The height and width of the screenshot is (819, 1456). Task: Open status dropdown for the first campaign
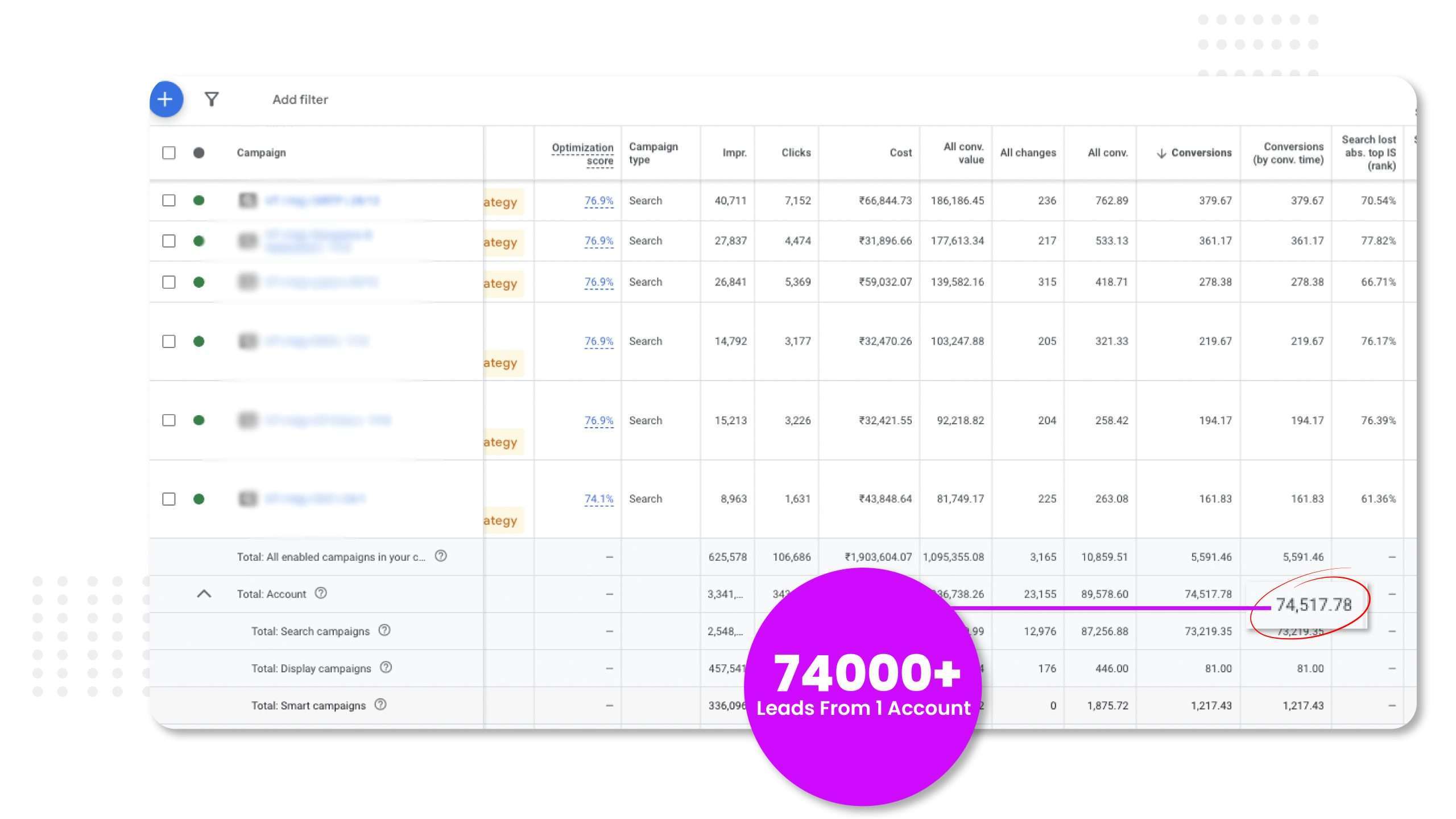[198, 200]
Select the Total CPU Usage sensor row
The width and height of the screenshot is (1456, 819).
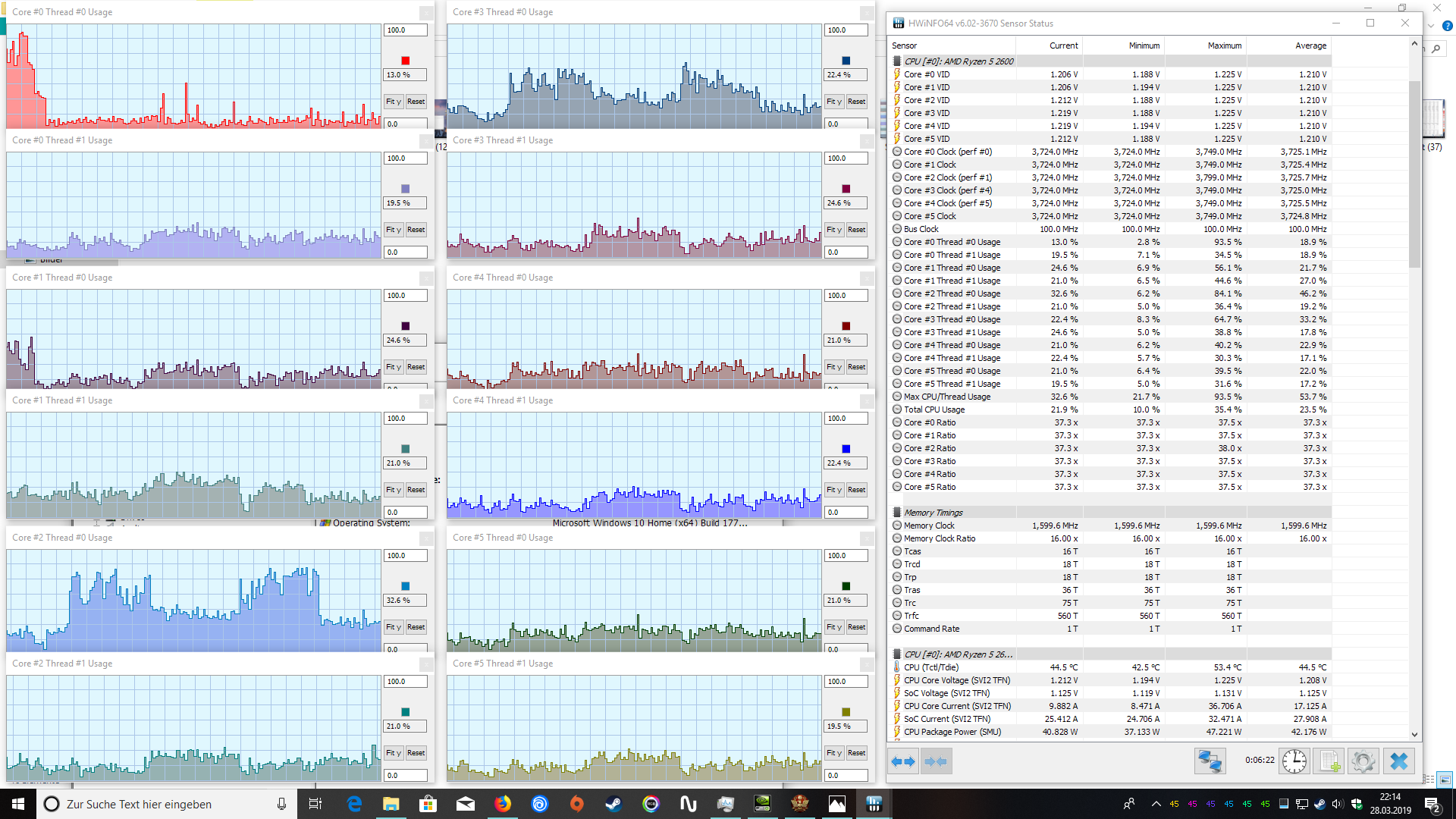(x=934, y=410)
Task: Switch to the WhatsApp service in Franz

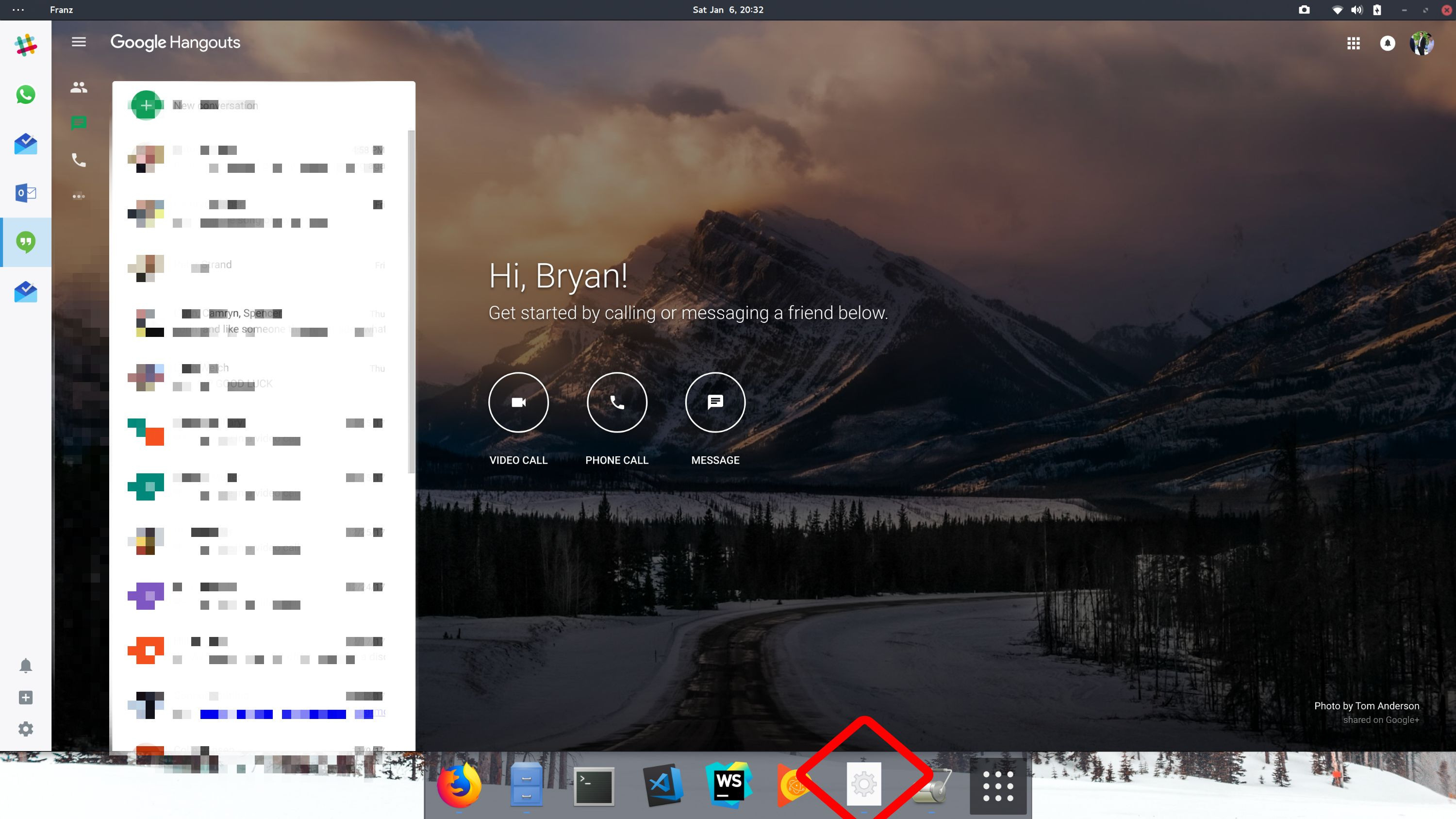Action: tap(25, 94)
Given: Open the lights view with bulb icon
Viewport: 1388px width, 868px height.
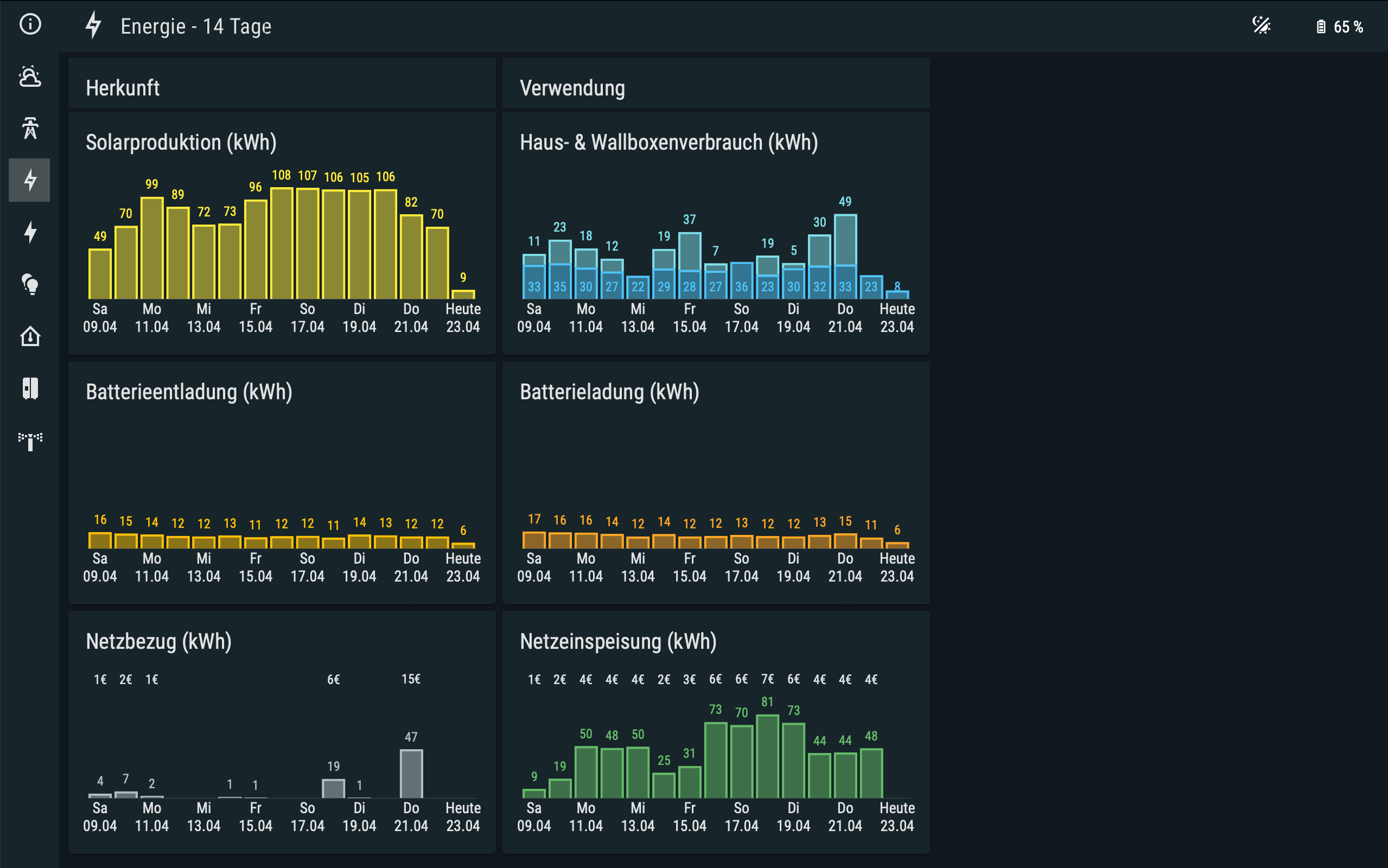Looking at the screenshot, I should click(30, 284).
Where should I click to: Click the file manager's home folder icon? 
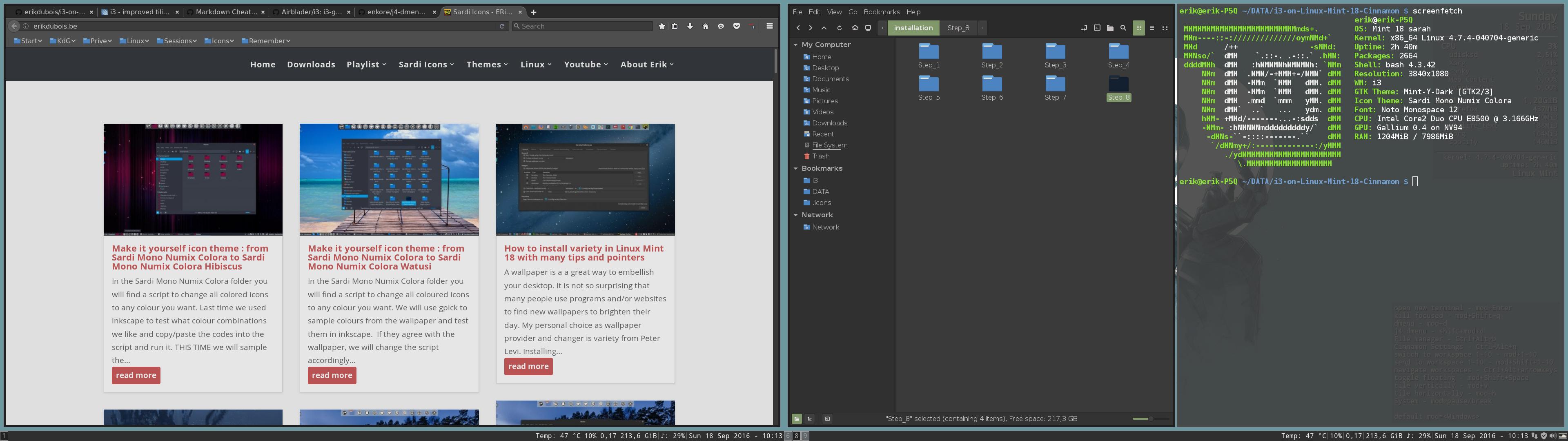pyautogui.click(x=855, y=28)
=-=-=-=-=
WHAT YOU SHOULD DO: Leave every picture out and output the records exactly.

ANSWER SPACE:
The height and width of the screenshot is (819, 1456). Task: Open status dropdown for the first campaign
[198, 200]
Select the Total CPU Usage sensor row
The width and height of the screenshot is (1456, 819).
(x=934, y=410)
Task: Switch to the WhatsApp service in Franz

Action: tap(25, 94)
Given: Open the lights view with bulb icon
Viewport: 1388px width, 868px height.
Looking at the screenshot, I should click(30, 284).
Where should I click to: Click the file manager's home folder icon? 
pyautogui.click(x=855, y=28)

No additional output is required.